Photo Credit: DND Group Inc.

Here is a list of questions for you to ask when designing your next meeting:

  • What statement must we make? (A statement is a big idea or impression that has instant visual dynamics.)
  • What is the client’s personality?
  • What is the most appropriate style, based on client’s tastes?
  • What opportunities are we creating for people to speak to one another (not including social media)?
  • What could this space look like?
  • Is the space appropriate to the theme?
  • How is it best to direct the flow of people?
  • What emotions do we want to evoke instantly?
  • What could—and should—be accented in this environment?
  • What should be eliminated?
  • What part of the event requires quiet space, and where would that best be located?
  • How can we set this space up in such a way as to avoid lines or queues at food and beverage stations—and still leave the space feeling open and accessible?
  • What entertainment/speaker/program details must be incorporated?
  • Is there a choice on set-up, staging, etc.? (Note: There is always a choice.)
  • Have all the risk-management assessments been addressed for safety: ADA, exits, load in, décor/furniture safety, dance floor, tents, etc.?
  • Is there security from the beginning to the end of the event for all?

And the questions could go on and on.

In an age-old play by Thornton Wilder called “Our Town,” the overlying lesson is that we matter to each other.

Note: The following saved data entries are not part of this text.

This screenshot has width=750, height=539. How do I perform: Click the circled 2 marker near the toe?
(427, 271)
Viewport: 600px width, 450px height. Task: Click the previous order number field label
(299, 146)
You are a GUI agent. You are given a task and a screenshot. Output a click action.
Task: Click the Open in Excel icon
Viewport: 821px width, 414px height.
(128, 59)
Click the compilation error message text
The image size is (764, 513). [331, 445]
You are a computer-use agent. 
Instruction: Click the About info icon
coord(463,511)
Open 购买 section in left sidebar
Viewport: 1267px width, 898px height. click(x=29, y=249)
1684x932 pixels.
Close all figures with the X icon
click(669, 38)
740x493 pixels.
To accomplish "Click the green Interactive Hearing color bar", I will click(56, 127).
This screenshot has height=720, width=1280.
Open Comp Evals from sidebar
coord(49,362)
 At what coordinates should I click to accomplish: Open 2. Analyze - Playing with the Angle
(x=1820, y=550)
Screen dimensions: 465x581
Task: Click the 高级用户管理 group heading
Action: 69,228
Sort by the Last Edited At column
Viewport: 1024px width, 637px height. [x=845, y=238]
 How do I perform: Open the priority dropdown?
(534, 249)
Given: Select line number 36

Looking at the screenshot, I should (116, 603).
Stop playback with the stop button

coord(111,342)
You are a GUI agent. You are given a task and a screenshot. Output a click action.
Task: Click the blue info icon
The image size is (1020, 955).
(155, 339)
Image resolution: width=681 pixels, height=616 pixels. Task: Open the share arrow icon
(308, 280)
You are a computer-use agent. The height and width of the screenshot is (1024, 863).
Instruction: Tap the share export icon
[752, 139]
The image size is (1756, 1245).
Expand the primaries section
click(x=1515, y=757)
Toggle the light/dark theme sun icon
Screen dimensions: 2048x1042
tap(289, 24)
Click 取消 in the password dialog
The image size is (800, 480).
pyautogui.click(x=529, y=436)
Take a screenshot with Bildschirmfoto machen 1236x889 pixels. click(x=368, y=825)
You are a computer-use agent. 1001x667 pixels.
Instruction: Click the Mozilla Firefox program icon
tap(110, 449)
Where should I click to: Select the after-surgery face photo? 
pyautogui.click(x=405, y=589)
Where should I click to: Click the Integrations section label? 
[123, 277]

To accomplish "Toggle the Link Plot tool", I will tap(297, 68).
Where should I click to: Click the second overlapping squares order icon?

The characters look back on simple scenes in their lives. They don’t always remember exactly how the places or faces looked, but they recall the emotional connections through the times they designed to be together.

This is the human condition, and this is the responsibility of gathering—to bring people together whether for the holiday season or for your meeting season—because we matter to each other.

As we ring in the New Year, I just wanted to say Happy Holidays to all!